Miami's current three-game winning streak in the series is its longest run since a 16-game run over Dallas in the 1990s. It might be a while before the Mavericks get the best of the Heat again.
"We're a much better team than we were in the Finals," LeBron said, referring to the last Dallas-Miami clash for all the marbles. "We're very comfortable with one another. We know each other."
If this rivalry still means anything to the Heat, it's more to do with laundry.
"Personnel-wise it's a lot different," said Bosh, a Dallas native. "But this stadium still has memories and they still have the uniforms, so they look the same to me."
Not exactly Bird-Magic, Bulls-Pistons or what was Dallas-Miami.
"It ain't the same," said Shawn Marion, one of the few Mavs still here from 2011. "You ain't playing against the same guys we played the first time."
Each franchise did need a Finals loss to refocus and exercise demons before eventually climbing the title mountain. It took the Mavericks five years. Twelve months after an epic humbling, the Heat stood tall.
Miami hasn't opened this season at the same Larry O'Brien level, but the names – LeBron James, Dwyane Wade and Bosh – are the same, and the Heat seem to be turning it up a notch. The Mavericks can attest to that.
"We wanted to come out and dominate and play at a high level," James said of his 17-6 Heat. "We've been playing some good ball, especially defensively, as of late and we wanted to keep that going."
Unlike the Mavericks after their title, Miami has added to its core with guys like Ray Allen and Rashard Lewis. The rich just get richer.
The Mavericks, in some ways, resemble the post-2006 champion Heat. That Miami squad peaked with a title and quickly plummeted into mediocrity, bottoming out with the worst record in the league in 2008.
While Dallas hasn't sunk to those depths, Mark Cuban's bunch doesn't carry the same cachet of the previous decade. Those Mavericks teams were almost always in the title conversation. They were a glamour franchise, a TV darling.
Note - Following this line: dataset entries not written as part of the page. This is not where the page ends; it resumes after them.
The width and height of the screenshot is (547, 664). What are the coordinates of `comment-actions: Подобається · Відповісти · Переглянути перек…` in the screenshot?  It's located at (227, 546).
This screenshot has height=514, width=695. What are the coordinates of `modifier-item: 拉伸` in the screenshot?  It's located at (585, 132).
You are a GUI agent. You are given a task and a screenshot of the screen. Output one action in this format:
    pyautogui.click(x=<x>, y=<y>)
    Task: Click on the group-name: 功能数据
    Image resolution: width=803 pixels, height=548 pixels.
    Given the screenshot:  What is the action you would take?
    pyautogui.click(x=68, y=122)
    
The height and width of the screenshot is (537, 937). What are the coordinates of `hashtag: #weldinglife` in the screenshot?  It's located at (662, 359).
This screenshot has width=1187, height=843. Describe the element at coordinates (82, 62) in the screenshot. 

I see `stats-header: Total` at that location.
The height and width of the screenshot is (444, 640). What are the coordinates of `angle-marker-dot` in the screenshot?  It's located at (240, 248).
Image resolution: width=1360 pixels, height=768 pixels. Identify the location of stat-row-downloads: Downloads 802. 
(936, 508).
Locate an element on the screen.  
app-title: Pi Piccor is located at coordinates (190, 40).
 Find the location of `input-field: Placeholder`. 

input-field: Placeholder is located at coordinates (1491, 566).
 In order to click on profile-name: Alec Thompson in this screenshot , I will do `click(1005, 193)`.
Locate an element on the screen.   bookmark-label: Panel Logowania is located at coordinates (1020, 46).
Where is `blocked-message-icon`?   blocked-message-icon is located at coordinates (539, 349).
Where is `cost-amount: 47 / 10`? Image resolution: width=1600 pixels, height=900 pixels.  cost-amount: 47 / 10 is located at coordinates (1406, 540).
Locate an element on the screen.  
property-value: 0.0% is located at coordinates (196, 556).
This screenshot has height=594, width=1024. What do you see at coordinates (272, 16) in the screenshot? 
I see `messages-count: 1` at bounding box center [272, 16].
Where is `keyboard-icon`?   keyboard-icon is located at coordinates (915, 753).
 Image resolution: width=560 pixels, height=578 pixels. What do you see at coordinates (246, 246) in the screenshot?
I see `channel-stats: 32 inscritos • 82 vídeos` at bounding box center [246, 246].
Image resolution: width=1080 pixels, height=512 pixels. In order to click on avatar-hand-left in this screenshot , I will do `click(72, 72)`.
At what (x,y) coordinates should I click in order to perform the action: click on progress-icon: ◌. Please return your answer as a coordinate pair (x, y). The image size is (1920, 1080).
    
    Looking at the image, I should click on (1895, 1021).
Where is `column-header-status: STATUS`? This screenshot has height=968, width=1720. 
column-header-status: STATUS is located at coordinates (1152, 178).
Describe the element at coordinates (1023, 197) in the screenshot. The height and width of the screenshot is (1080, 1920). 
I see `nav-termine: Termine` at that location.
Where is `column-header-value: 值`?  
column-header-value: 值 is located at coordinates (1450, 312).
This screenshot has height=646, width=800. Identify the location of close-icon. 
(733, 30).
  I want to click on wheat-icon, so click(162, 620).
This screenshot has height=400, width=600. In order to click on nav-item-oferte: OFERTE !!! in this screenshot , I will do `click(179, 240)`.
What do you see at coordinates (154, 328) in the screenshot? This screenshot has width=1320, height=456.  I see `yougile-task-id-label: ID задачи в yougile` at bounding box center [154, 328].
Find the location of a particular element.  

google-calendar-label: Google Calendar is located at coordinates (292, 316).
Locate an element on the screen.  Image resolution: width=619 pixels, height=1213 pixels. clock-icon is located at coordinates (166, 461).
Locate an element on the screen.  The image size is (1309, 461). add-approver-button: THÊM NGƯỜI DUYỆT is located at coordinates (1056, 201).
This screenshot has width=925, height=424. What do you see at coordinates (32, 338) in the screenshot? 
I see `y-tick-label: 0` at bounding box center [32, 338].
The Mavericks of the past two seasons don't measure up to their predecessors. And though Cuban says they're not close to going the same rebuilding route Miami took post-Shaq, it sure feels like a rebuild.
Dirk Nowitzki and Marion are the only significant pieces left from the 2011 NBA champs. Tyson Chandler? Jason Kidd? Dallas fans would be smart not to watch the New York Knicks these days.
The dismantling of the last 18 months doesn't currently hold much hope for the future. Cuban has said for years that 41-41 is NBA No-Man's Land. It'll just get you in the playoffs and won't get you a good draft pick.
The Mavs (12-14) are making a reservation for Hotel .500 as they await Nowitzki's return. Dirk hopes to be back sometime soon after Christmas. Dallas was also without Derek Fisher and Elton Brand against Miami.
"We are playing a random game right now because of our personnel situation," Mavs coach Rick Carlisle admitted.
Cuban hasn't considered writing off this season, at least not yet. And the idea that the Mavericks could dump high-salaried veterans for young talent isn't realistic. This isn't baseball. Dallas would be hard-pressed to turn Chris Kaman or Brand or Marion into a future building block along with high draft picks.
The shortcut to return to relevancy lies in cap space. That's the ultimate Dallas plan and that's why Cuban didn't bring the band back together for 2012. How did that work out with Deron Williams?
To be fair, that strategy worked out on South Beach splendidly a couple of summers back.
Maybe it can happen in Dallas, and Heat-Mavs becomes what it once was. Some of us still remember.